US Senator Elizabeth Warren appeared Tuesday at the National Indian Women's "Supporting Each Other" lunch in Washington to introduce a Native American leader from MA, her presidential campaign said. She later apologized for the move.
Elizabeth Warren takes the stage during an event to formally launch her presidential campaign.
Progressive critics accused Warren of cultural appropriation after a DNA test revealed she is less than 2 percent Cherokee-and Republicans slammed her as a liar. I never used my family tree to get a break or get ahead. "It's to talk about what we understand is broken in this country, talk about what needs to be done to change it and talk about how we're going to do that because that is not only how we win, it's how we make the change we need to make". "Are we going to let him use those to divide us?" the Senator questioned during her speech as referring to Trump.
Warren also had the gall to accuse the president of making hateful, racist, "dark and ugly" tweets while also hinting he might be in jail before 2020, due to "serious" investigations. But Sen. Elizabeth Warren of MA made a novel argument Sunday for ignoring the president: He could soon be in jail. "Will she run as our first Native American presidential candidate, or has she decided that after 32 years, this is not playing so well anymore?"
Warren formally launched her White House bid Saturday in MA, grounding her campaign in the populist calls to combat economic inequality that have long made her a favourite of liberals. "See you on the campaign TRAIL, Liz!"

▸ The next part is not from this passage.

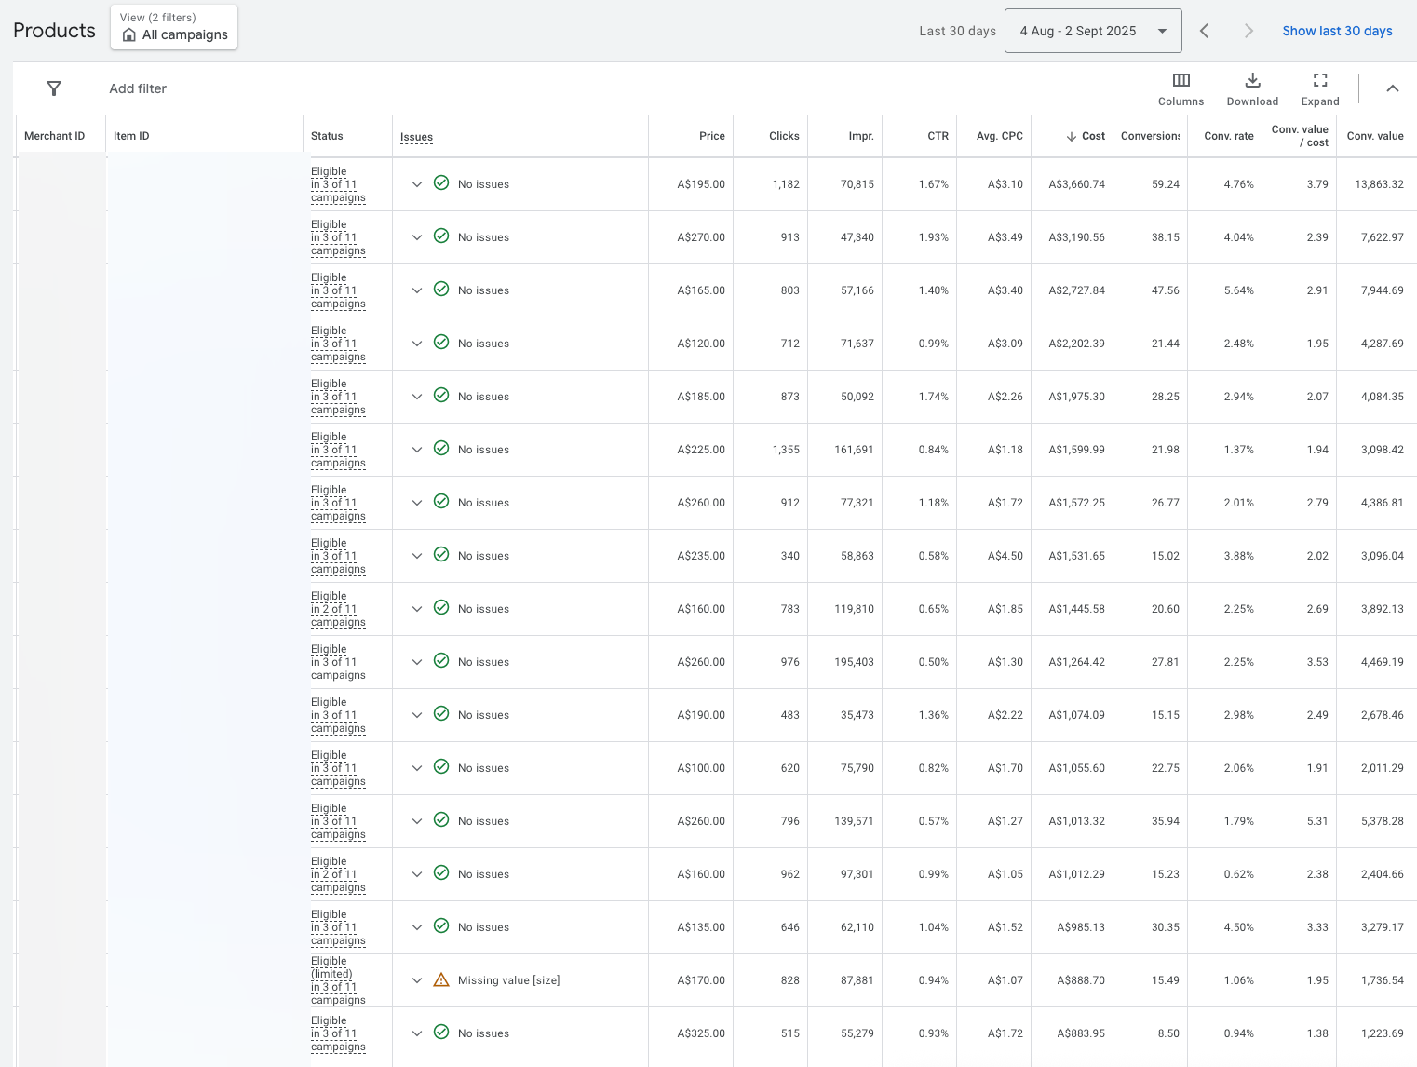Open the date range dropdown 4 Aug - 2 Sept 2025
This screenshot has height=1067, width=1417.
coord(1093,31)
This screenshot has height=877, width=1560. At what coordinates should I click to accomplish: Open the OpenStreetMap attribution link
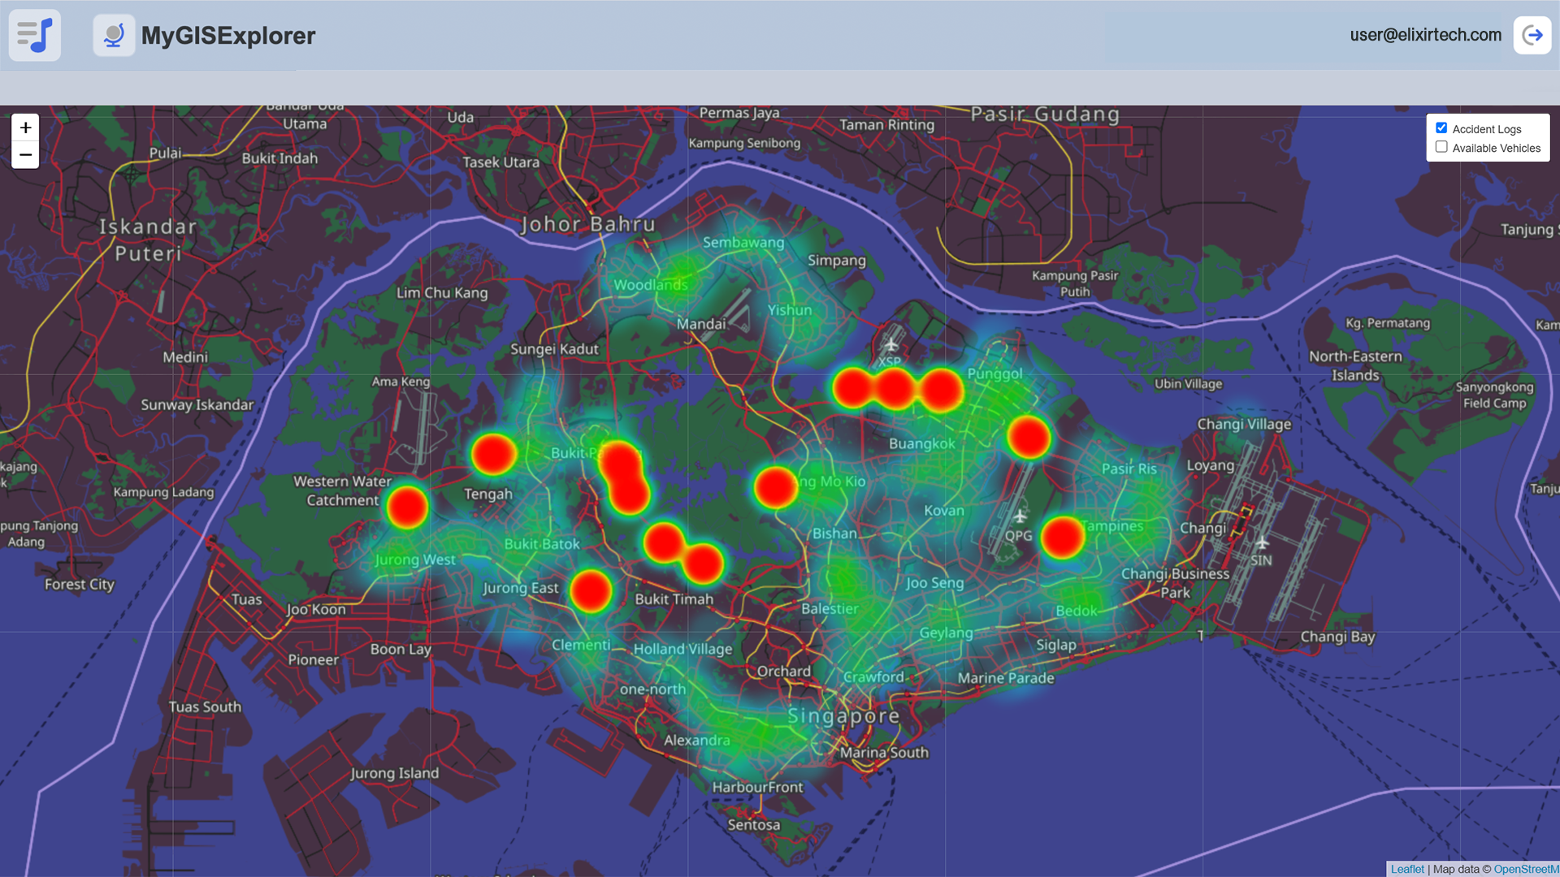1526,869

Warren now says her campaign strategy is to not focus on everything Trump does or says.
Warren has said the story of Pocahontas long has "been taken away by powerful people who twisted it to serve their own purposes".
She is part of a rapidly expanding Democratic White House field that includes Senators Kamala Harris, Cory Booker, Kirsten Gillibrand and Amy Klobuchar, who announced her bid on Sunday. She also issued an apology after it was revealed that she identified herself as "American Indian" on her registration card for the State Bar of Texas.